Viral Wire

OpenAI Unveils New Real-Time Voice APIs: GPT-Realtime-2, -Translate, and -Whisper

Three new models: Realtime-2 with 128K context, Translate, and Whisper.

Deep Dive

OpenAI unveiled three new realtime voice models: GPT-Realtime-2, GPT-Realtime-Translate, and GPT-Realtime-Whisper. GPT-Realtime-2 is the flagship, bringing 'GPT-5-class reasoning' to real-time voice agents with a 128K context window (up from 32K) and up to 32K max output tokens. Developers can adjust reasoning effort from minimal to xhigh, enable preambles like 'let me check that,' and use parallel tool calls with audible transparency (e.g., 'checking your calendar'). The model also features improved interruption recovery and more controllable tone—speaking calmly, empathetically, or upbeat based on context. Scale AI reported it took the top spot on its Audio MultiChallenge S2S leaderboard, with a +15.2% bump in Big Bench Audio.
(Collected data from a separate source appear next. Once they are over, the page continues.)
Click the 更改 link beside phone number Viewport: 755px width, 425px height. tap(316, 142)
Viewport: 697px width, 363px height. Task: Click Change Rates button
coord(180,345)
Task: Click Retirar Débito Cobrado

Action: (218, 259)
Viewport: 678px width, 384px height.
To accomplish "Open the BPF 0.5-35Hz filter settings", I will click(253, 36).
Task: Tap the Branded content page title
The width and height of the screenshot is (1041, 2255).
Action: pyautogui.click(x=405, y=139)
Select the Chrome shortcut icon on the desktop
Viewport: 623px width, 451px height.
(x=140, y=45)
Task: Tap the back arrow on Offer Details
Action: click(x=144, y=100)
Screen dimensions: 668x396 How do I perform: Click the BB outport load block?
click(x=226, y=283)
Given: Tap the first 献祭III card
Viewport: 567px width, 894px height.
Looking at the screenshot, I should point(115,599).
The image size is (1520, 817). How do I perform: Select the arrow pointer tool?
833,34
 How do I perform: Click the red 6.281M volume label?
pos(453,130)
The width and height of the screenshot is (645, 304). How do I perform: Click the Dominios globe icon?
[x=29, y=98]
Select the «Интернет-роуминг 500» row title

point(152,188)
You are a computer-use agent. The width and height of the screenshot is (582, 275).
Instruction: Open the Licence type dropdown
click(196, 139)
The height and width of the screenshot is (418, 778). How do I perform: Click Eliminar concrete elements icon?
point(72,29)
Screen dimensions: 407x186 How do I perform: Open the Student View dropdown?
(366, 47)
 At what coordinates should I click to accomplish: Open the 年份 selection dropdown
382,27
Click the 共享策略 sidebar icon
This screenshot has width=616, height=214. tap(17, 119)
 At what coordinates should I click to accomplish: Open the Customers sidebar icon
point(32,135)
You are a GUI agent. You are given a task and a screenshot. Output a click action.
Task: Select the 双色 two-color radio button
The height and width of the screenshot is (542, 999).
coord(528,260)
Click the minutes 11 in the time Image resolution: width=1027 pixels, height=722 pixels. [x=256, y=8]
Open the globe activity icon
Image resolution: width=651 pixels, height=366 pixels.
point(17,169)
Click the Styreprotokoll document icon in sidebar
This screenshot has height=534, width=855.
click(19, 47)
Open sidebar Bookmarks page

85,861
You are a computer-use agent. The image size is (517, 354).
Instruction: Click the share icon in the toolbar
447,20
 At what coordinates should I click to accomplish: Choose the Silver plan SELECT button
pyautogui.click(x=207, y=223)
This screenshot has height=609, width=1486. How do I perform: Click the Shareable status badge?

The companion models target specific use cases. GPT-Realtime-Translate supports live streaming translation from 70+ input languages into 13 output languages, enabling real-time multilingual conversations. GPT-Realtime-Whisper provides low-latency streaming transcription for captions, notes, and continuous speech understanding. OpenAI also published a voice prompting guide covering reasoning effort, preambles, tool behavior, and state maintenance. All three models are available in the Realtime API now; ChatGPT voice upgrades are 'coming soon.' Sam Altman noted users are increasingly using voice to 'dump' lots of context, driving the need for smarter, more fluent voice AI.

Key Points
  • GPT-Realtime-2: 128K context, GPT-5-class reasoning, adjustable reasoning effort from minimal to xhigh.
  • GPT-Realtime-Translate: streaming translation from 70+ languages to 13 output languages in real time.
  • GPT-Realtime-Whisper: low-latency streaming transcription with continuous speech understanding.

Why It Matters

Voice agents get near-human fluency, interruption handling, and tool use for enterprise applications.